Date(s) - 10/01/2019
14 h 00 min - 15 h 00 min
Catégories Pas de Catégories
Many of the data analysis and processing pipelines that have been carefully engineered by generations of mathematicians and practitioners can in fact be implemented as deep networks. Allowing the parameters of these networks to be automatically trained (or even randomized) allows to revisit certain classical constructions.
The talk first describes an empirical approach to approximate a given matrix by a fast linear transform through numerical optimization. The main idea is to write fast linear transforms as products of few sparse factors, and to iteratively optimize over the factors. This corresponds to training a sparsely connected, linear, deep neural network. Learning algorithms exploiting iterative hard-thresholding have been shown to perform well in practice, a striking example being their ability to somehow “reverse engineer” the fast Hadamard transform. Yet, developing a solid understanding of their conditions of success remains an open challenge.

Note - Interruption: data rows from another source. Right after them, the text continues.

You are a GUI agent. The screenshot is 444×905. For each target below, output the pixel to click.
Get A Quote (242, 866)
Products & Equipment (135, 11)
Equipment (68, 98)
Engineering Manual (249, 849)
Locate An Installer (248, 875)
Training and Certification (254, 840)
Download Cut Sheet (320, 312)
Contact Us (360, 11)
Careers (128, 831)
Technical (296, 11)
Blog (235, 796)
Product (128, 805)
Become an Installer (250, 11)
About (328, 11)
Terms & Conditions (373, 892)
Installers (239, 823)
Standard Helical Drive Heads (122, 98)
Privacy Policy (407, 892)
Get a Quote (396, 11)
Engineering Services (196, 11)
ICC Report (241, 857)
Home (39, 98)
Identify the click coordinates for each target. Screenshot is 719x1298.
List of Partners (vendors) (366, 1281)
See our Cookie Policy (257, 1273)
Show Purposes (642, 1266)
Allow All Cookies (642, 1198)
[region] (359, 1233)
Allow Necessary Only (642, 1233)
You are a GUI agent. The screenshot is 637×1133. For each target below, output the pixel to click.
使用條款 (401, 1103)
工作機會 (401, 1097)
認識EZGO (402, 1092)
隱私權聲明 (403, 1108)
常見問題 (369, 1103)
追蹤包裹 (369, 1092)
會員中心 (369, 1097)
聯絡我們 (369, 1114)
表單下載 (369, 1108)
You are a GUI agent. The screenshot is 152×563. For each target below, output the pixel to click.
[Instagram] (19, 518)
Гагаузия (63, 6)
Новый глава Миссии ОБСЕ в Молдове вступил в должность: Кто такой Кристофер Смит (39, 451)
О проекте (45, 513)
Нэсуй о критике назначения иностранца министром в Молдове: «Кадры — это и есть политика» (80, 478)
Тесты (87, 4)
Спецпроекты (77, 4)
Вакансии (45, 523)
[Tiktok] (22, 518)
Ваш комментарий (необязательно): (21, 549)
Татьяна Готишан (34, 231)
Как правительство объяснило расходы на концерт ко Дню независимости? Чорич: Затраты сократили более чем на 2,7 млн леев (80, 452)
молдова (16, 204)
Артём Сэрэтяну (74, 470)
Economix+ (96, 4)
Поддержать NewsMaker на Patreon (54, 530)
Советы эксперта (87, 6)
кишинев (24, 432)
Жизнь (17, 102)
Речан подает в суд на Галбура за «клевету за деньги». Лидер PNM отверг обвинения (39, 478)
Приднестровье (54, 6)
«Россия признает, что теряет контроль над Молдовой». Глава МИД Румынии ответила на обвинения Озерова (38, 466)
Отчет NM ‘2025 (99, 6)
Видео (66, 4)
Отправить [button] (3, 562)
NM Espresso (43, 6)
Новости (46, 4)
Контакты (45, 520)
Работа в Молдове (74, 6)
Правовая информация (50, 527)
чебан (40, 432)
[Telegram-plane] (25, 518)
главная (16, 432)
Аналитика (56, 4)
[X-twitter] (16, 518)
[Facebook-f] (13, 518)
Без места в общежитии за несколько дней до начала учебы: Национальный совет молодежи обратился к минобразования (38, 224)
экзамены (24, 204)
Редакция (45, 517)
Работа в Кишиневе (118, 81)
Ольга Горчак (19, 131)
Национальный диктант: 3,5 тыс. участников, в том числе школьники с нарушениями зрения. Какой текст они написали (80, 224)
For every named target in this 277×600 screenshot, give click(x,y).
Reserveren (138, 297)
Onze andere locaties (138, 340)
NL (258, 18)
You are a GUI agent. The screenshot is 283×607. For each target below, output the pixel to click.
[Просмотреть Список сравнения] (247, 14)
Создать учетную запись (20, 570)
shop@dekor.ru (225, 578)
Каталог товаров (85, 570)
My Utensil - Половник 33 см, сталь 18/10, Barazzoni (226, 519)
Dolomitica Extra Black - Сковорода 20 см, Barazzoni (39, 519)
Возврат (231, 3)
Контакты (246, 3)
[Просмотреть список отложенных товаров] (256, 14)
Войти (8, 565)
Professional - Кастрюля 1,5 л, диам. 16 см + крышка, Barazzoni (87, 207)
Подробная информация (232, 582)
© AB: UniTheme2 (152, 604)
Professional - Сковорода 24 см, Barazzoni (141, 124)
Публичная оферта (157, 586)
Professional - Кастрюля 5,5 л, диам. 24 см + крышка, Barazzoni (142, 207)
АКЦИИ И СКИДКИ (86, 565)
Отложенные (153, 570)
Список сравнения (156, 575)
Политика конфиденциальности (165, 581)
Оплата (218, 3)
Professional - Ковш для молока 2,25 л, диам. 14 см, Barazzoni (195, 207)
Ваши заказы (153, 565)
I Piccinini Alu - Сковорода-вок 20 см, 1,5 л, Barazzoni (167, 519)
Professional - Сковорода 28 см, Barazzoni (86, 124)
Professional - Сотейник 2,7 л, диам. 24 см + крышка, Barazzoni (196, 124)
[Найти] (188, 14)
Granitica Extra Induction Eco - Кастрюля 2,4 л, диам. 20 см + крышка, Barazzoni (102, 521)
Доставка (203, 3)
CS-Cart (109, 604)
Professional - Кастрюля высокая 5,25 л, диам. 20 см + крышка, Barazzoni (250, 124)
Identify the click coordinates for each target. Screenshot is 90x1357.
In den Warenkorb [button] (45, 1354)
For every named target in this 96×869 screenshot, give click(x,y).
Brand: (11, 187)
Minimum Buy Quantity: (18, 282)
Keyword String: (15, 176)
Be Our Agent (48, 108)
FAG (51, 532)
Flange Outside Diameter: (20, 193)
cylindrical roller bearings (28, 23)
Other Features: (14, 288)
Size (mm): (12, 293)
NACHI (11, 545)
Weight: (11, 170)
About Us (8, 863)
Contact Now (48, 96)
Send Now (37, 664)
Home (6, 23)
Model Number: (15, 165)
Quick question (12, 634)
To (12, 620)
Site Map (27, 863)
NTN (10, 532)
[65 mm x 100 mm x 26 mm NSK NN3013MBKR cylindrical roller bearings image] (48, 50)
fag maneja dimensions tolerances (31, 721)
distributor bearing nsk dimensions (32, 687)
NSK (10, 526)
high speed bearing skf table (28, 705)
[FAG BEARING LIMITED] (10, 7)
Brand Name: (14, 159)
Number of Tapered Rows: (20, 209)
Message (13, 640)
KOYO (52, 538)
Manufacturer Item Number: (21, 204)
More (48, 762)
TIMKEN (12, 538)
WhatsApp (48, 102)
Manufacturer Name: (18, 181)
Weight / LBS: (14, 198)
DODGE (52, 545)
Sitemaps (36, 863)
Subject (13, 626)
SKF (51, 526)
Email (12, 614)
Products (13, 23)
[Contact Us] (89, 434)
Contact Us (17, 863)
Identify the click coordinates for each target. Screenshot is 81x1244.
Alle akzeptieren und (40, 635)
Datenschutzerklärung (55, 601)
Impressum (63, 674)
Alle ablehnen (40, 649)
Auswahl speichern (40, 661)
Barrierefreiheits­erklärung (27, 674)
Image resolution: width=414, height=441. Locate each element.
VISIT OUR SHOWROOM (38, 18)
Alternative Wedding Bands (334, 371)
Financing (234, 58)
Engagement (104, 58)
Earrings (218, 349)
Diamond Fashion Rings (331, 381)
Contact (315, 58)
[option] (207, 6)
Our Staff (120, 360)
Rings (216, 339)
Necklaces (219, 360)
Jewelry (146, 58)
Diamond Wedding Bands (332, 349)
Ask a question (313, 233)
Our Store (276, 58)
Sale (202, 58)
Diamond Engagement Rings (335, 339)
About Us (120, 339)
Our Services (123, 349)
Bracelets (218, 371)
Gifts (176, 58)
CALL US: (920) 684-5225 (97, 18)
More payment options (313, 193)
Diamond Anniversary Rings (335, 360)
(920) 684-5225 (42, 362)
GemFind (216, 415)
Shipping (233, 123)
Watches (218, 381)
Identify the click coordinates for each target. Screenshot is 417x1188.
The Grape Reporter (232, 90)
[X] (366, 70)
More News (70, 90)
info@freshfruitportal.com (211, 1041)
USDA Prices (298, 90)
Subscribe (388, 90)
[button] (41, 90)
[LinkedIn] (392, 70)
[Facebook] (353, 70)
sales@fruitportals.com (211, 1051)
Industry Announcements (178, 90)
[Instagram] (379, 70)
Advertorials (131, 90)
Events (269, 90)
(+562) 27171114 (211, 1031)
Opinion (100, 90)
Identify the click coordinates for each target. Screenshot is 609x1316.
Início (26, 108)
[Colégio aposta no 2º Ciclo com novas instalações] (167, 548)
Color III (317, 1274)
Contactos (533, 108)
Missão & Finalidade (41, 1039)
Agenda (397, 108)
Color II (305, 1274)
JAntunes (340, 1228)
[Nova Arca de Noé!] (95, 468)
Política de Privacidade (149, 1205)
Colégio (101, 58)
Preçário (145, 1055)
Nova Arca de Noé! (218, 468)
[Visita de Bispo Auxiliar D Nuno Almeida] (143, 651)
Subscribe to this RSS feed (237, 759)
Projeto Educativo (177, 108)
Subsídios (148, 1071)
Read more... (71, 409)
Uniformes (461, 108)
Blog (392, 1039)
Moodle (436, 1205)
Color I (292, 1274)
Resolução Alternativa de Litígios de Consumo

In a second part, we study the expressivity of sparsely connected deep networks. Measuring a network’s complexity by its number of connections, we consider the class of functions which error of best approximation with networks of a given complexity decays at a certain rate. Using classical approximation theory, we show that this class can be endowed with a norm that makes it a nice function space, called approximation space. We establish that the presence of certain “skip connections” has no impact of the approximation space, and discuss the role of the network’s nonlinearity (also known as activation function) on the resulting spaces, as well as the benefits of depth.
For the popular ReLU nonlinearity (as well as its powers), we relate the newly identified spaces to classical Besov spaces, which have a long history as image models associated to sparse wavelet decompositions. The sharp embeddings that we establish highlight how depth enables sparsely connected networks to approximate functions of increased “roughness” (decreased Besov smoothness) compared to shallow networks and wavelets.
Joint work with Luc Le Magoarou (Inria), Gitta Kutyniok (TU Berlin), Morten Nielsen (Aalborg University) and Felix Voigtlaender (KU Eichstätt).